Your tasks ::
(A) Answer these questions about the rectal cancer report, one line each, marked (i), (ii), (iii):
(i) What improves when chemotherapy is given with radiation therapy before surgery for T3-T4 rectal cancer?
(ii) In what year did the protocol start?
(iii) Where does Pascale Romestaing work?
(B) List every number that appears in the rectal cancer report, including stage labels, ordinals, years and percentages.
(C) Extend the report on preoperative chemoradiation for rectal cancer, beginning after its last sentence.

Document segment ::
========================================================================
DENVER-Giving chemotherapy concurrently with radiation therapy before surgery for T3-T4 rectal cancer improves the rate of local control, investigators reported at the 47th Annual Meeting of the American Society for Therapeutic Radiology and Oncology (abstract 4).
"When we started this protocol in 1992, the local relapse rate was considered to be between 25% and 45%," said presenting author Pascale Romestaing, MD, a radiation oncologist at the Center Hospital of Lyon-South in France. "And remember that at this time, total mesorectal excision was not the usual protocol for surgery." Research to date had suggested an advantage of preoperative therapy over postoperative therapy, and had pointed to the benefits of combining chemotherapy and radiation therapy.
========================================================================
Data for review ::
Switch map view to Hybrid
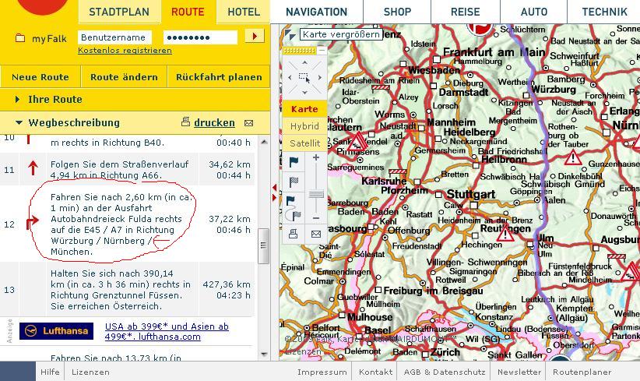Image resolution: width=640 pixels, height=381 pixels. (x=304, y=126)
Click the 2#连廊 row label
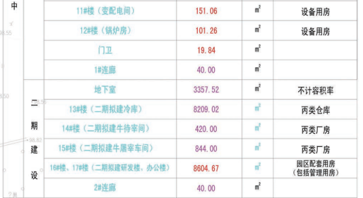Image resolution: width=363 pixels, height=198 pixels. 105,188
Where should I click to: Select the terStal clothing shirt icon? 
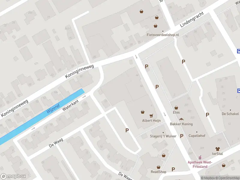click(x=218, y=149)
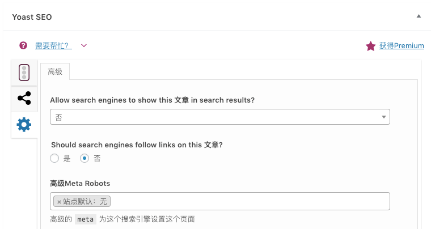This screenshot has width=431, height=229.
Task: Click the dropdown arrow of the 否 select
Action: [384, 117]
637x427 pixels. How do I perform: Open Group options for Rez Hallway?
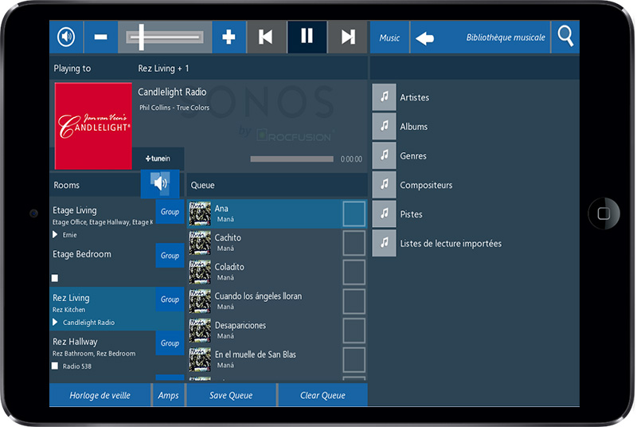coord(170,343)
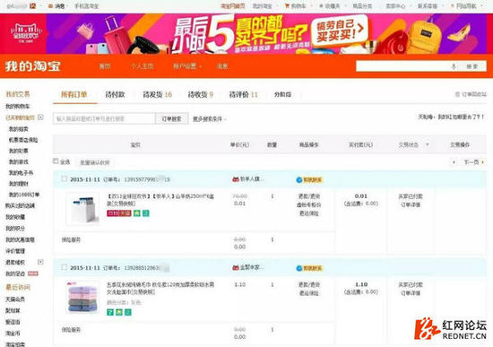
Task: Switch to the 待评价 11 tab
Action: click(x=243, y=94)
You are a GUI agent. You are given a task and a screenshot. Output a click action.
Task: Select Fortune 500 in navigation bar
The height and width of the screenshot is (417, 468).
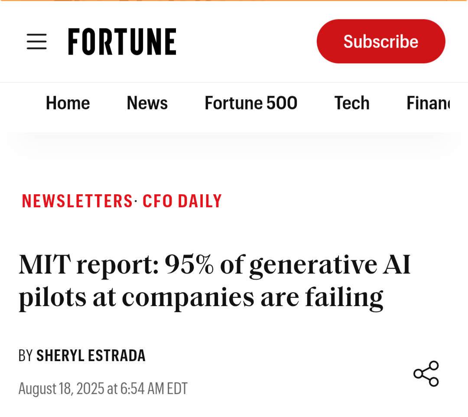(251, 103)
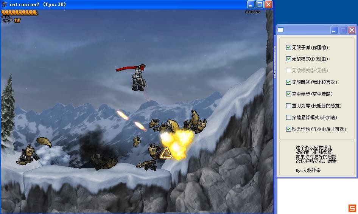Viewport: 358px width, 214px height.
Task: Click the yellow triangle target marker
Action: click(166, 153)
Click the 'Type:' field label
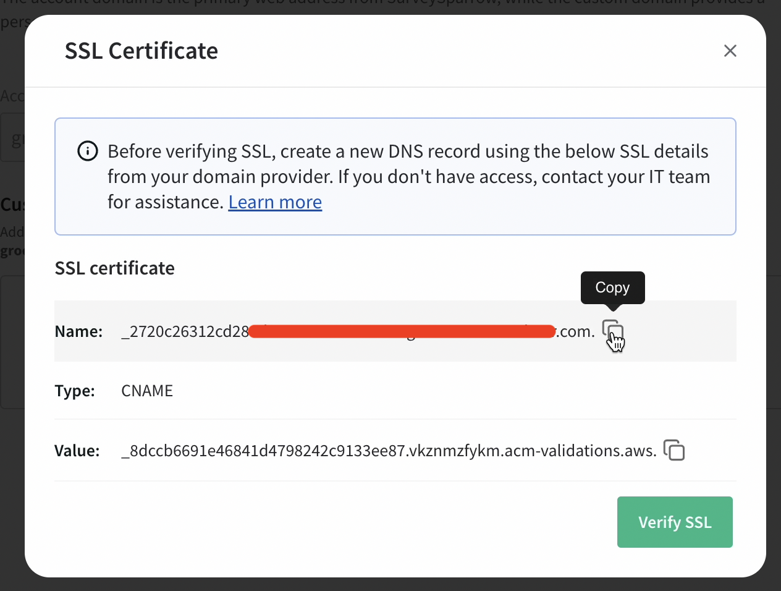The width and height of the screenshot is (781, 591). pos(75,391)
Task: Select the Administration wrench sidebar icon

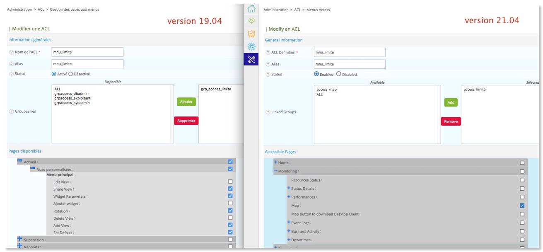Action: [252, 59]
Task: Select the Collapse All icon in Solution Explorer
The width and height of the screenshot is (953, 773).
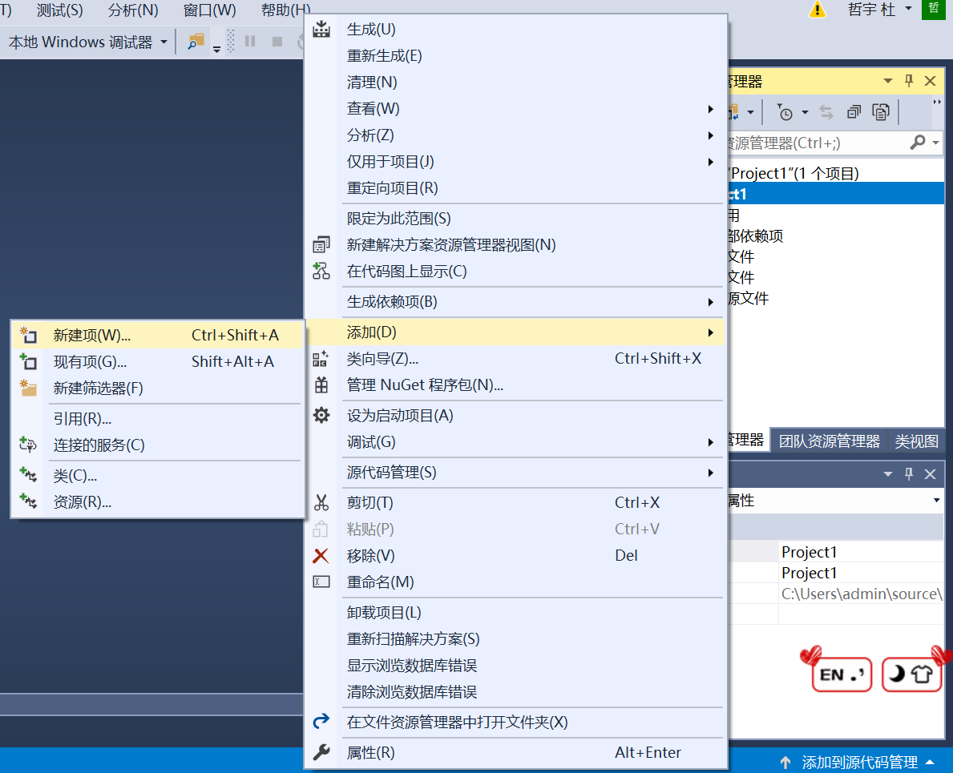Action: 854,112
========================================================================
Answers ::
(A)
(i) The rate of local control.
(ii) 1992.
(iii) At the Center Hospital of Lyon-South in France.

(B) T3, T4, 47th, 4, 1992, 25%, 45%

(C)
Patients were eligible for the trial (FFCD 9203) if they had rectal adenocarcinomas that were accessible by digital rectal exam and large (T3 or T4) but resectable, Dr. Romestaing said. In addition, patients had to be younger than 80 years, have a good performance status, and be free of metastases. After stratification, they were assigned in balanced fashion to 45 Gy of external-beam radiation therapy given over 5 weeks, either alone or with two cycles of concurrent chemotherapy (fluorouracil by bolus and folinic acid) given during week 1 and week 5 of radiation therapy. All patients were scheduled to undergo surgery (total mesorectal excision was recommended) between 3 and 10 weeks later and to receive adjuvant chemotherapy.
Analyses were based on 733 patients treated between 1992 and 2003. Tumors were located in the inferior part of the rectum in about 52% of patients, were T3 tumors in 89%, and involved lymph nodes, as assessed by ultrasound, in roughly 67%.
The compliance rate was 96% for radiotherapy, 84% for preoperative chemotherapy, about 98% for surgery, and about 50% for adjuvant chemotherapy, with roughly one-fourth of all patients not receiving any adjuvant chemotherapy, Dr. Romestaing noted. Patients who received preoperative chemotherapy had a significantly higher incidence of grade 3-4 toxicity relative to those who did not receive it (15% vs 3%).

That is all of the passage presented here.